→ **Письменное задание 1**
Чем, согласно отрывку, пьяный ударил дона Гильермо по лицу?

→ **Выбранный отрывок**
§
Дон Гильермо обернулся на голос женщины. Он не мог разглядеть ее. Он хотел сказать что-то и не мог. Тогда он помахал рукой в ту сторону, откуда неслись крики, и шагнул вперед.

— Гильермо! — кричала его жена. — Гильермо! О, Гильермо! — Она вцепилась в балконные перила и тряслась всем телом. — Гильермо!

Дон Гильермо опять помахал рукой в ту сторону и пошел между шеренгами, высоко подняв голову, и о том, каково у него на душе, можно было судить только по бледности его лица.

И тут какой-то пьяный крикнул, передразнивая пронзительный голос его жены: „Гильермо!“ И дон Гильермо бросился на него, весь в слезах, ничего не видя перед собой, и пьяный ударил его цепом по лицу с такой силой, что дон Гильермо осел на землю и так и остался сидеть, обливаясь слезами, но плакал он не от страха, а от ярости, и пьяные били его, и один уселся ему верхом на плечи и стал колотить его бутылкой. <…> После бойни в Ayuntamiento убивать больше никого не стали, но митинг в тот вечер так и не удалось устроить, потому что слишком много народу перепилось. Невозможно было установить порядок, и потому митинг отложили на следующий день».
§
→ **Записи коллекции**
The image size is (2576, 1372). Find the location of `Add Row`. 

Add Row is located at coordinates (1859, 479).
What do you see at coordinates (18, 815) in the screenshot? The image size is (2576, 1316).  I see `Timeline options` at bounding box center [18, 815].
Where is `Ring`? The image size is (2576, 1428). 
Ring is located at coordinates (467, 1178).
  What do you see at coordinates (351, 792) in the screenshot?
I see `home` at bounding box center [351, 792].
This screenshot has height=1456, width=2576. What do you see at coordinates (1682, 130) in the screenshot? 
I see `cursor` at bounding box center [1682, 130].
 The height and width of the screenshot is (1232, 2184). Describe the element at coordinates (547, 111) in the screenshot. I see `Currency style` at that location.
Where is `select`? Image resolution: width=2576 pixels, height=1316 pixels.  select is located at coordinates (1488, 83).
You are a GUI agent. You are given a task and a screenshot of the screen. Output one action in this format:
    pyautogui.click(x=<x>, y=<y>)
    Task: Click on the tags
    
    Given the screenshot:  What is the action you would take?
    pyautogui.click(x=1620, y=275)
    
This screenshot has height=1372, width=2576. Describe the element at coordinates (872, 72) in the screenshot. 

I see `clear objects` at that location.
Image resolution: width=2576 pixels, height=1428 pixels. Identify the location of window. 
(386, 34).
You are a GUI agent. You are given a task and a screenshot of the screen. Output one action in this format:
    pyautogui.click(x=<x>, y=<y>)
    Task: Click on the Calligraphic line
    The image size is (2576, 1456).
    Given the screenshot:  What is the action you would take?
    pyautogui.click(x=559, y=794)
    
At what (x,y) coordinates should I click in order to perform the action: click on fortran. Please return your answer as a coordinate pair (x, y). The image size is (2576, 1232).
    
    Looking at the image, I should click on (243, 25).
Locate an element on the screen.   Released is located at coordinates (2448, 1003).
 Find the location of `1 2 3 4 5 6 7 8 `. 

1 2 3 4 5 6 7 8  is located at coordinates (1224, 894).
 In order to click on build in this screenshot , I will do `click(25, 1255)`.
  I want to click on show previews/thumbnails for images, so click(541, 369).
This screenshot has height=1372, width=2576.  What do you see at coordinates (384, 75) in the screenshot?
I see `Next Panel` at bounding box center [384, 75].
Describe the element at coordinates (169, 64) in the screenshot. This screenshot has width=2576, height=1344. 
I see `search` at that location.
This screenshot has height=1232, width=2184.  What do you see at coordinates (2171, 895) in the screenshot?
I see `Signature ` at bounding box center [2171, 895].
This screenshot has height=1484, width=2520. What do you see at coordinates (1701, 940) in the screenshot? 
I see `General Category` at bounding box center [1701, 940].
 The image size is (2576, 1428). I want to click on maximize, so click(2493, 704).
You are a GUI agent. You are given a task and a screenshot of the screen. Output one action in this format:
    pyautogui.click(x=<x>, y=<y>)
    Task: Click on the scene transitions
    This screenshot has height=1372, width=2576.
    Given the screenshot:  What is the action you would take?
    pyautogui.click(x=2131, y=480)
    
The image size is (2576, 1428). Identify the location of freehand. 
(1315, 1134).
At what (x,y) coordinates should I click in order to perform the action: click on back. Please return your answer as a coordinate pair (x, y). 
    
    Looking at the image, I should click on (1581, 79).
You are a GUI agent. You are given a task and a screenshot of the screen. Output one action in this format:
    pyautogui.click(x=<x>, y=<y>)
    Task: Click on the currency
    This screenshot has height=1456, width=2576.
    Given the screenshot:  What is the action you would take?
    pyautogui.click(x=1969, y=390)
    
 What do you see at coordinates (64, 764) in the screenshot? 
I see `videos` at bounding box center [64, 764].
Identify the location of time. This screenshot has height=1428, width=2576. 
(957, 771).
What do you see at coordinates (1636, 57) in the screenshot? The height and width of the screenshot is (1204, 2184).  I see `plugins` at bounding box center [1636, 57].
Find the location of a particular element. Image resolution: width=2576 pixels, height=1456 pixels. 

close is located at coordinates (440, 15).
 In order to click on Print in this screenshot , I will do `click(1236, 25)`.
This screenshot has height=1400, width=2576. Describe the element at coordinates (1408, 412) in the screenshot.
§
→ **Письменное задание 2**
Перепиши строки на участке от строки, содержащей «Find the location of a», до конца строк включительно как JSON-список, где каждой строке соответствует отдельный элемент. Пустые строки не включай.

→ **Ожидаемый ответ 1**
Пьяный ударил его цепом.

→ **Ожидаемый ответ 2**
[
  "Find the location of a particular element. Image resolution: width=2576 pixels, height=1456 pixels. ",
  "close is located at coordinates (440, 15).",
  " In order to click on Print in this screenshot , I will do `click(1236, 25)`.",
  "This screenshot has height=1400, width=2576. Describe the element at coordinates (1408, 412) in the screenshot."
]